Print each entry below precisely as shown.

INPUT FOR THIS TASK section start

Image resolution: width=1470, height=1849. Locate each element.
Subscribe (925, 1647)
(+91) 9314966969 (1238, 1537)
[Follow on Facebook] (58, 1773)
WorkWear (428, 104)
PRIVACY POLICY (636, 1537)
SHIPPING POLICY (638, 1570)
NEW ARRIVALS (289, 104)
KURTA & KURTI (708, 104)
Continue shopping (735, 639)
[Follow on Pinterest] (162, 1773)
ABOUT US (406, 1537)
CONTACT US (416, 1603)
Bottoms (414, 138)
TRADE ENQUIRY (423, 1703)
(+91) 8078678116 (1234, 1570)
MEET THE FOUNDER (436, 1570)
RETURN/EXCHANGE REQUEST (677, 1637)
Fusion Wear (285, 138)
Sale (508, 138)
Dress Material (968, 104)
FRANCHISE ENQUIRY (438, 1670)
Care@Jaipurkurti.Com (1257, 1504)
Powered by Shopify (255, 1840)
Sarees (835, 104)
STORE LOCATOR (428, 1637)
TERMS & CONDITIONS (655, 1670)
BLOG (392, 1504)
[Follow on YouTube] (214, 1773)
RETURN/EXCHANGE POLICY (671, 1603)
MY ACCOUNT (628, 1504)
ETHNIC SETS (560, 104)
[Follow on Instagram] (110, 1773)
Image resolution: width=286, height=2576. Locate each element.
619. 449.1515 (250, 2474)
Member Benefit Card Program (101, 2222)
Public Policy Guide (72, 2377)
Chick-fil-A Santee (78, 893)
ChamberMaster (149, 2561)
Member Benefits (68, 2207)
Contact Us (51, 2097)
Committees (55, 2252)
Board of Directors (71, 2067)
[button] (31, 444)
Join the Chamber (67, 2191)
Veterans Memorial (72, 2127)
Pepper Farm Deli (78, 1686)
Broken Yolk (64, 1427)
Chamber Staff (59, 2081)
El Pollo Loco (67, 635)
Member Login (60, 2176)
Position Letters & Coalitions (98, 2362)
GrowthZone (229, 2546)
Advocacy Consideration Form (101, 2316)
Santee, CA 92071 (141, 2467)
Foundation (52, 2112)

INPUT FOR THIS TASK section end

- [WRITTEN ANSWER]:
Image resolution: width=1470, height=1849. Locate each element.
Subscribe (925, 1647)
(+91) 9314966969 (1238, 1537)
[Follow on Facebook] (58, 1773)
WorkWear (428, 104)
PRIVACY POLICY (636, 1537)
SHIPPING POLICY (638, 1570)
NEW ARRIVALS (289, 104)
KURTA & KURTI (708, 104)
Continue shopping (735, 639)
[Follow on Pinterest] (162, 1773)
ABOUT US (406, 1537)
CONTACT US (416, 1603)
Bottoms (414, 138)
TRADE ENQUIRY (423, 1703)
(+91) 8078678116 (1234, 1570)
MEET THE FOUNDER (436, 1570)
RETURN/EXCHANGE REQUEST (677, 1637)
Fusion Wear (285, 138)
Sale (508, 138)
Dress Material (968, 104)
FRANCHISE ENQUIRY (438, 1670)
Care@Jaipurkurti.Com (1257, 1504)
Powered by Shopify (255, 1840)
Sarees (835, 104)
STORE LOCATOR (428, 1637)
TERMS & CONDITIONS (655, 1670)
BLOG (392, 1504)
[Follow on YouTube] (214, 1773)
RETURN/EXCHANGE POLICY (671, 1603)
MY ACCOUNT (628, 1504)
ETHNIC SETS (560, 104)
[Follow on Instagram] (110, 1773)
Image resolution: width=286, height=2576. Locate each element.
619. 449.1515 (250, 2474)
Member Benefit Card Program (101, 2222)
Public Policy Guide (72, 2377)
Chick-fil-A Santee (78, 893)
ChamberMaster (149, 2561)
Member Benefits (68, 2207)
Contact Us (51, 2097)
Committees (55, 2252)
Board of Directors (71, 2067)
[button] (31, 444)
Join the Chamber (67, 2191)
Veterans Memorial (72, 2127)
Pepper Farm Deli (78, 1686)
Broken Yolk (64, 1427)
Chamber Staff (59, 2081)
El Pollo Loco (67, 635)
Member Login (60, 2176)
Position Letters & Coalitions (98, 2362)
GrowthZone (229, 2546)
Advocacy Consideration Form (101, 2316)
Santee, CA 92071 (141, 2467)
Foundation (52, 2112)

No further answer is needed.